A schematic of the epa locus from E. faecalis V583 with evolutionary statistics, A) conservation, B) Tajima’s D and C) sequence entropy, gathered from the best corresponding ortholog group for each protein. Ortholog groups were inferred from zol investigation of 1,232 epa loci from the species. Genes upstream of and including epaR were recently proposed to be involved in Epa decoration by Guerardel et al. 2020. “//” indicates that the ortholog group was not single-copy in the context of the gene-cluster and calculation of evolutionary statistics for these genes was avoided (grey in panels B and C). Note, the same ortholog group was regarded for EF2173 and EF2185 which correspond to an identical ISEf1 transposase. The length of proteins in the locus schematic are the median lengths of the corresponding ortholog groups.
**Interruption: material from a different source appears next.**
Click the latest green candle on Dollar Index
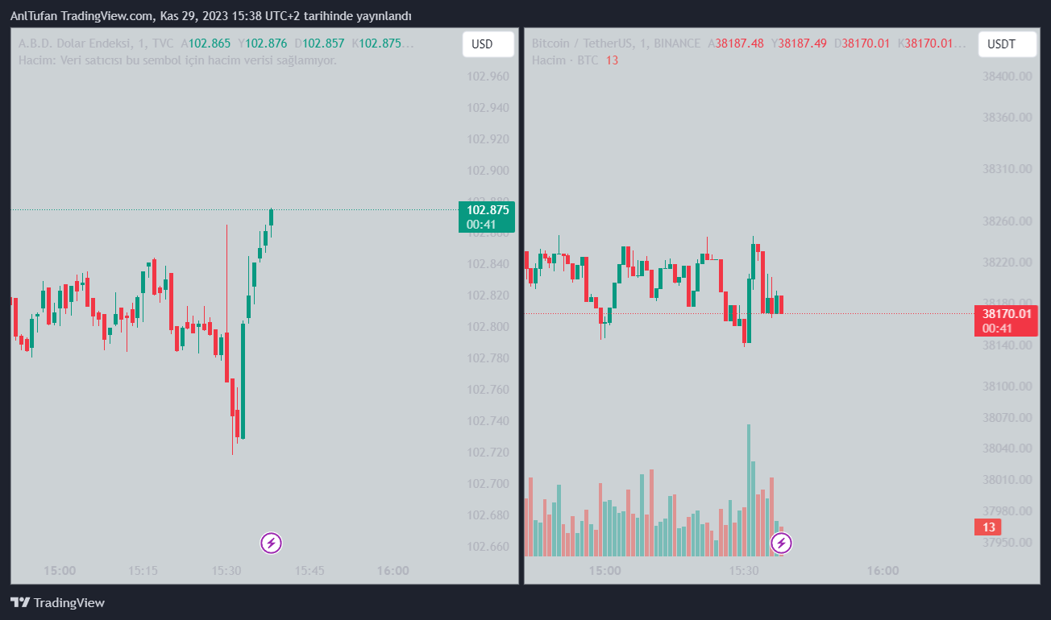 click(272, 217)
D) The major allele frequency is depicted across the alignment for the ortholog group featuring epaX. Sites predicted to be under negative selection by FUBAR, Prob(α>β) ≥ 0.9, are marked in red. E) An approximate maximum-likelihood phylogeny of glycosyltransferase ortholog groups identified by zol which were found in >1% of epa instances. Ortholog groups identified by zol are indicated by colored circular nodes with names of epa genes from E. faecalis V583 noted where possible. The number of leaves/proteins for each clade is provided for labeled ortholog groups. The tree scale corresponds to the number of amino acid substitutions along the input protein alignment used for phylogeny construction.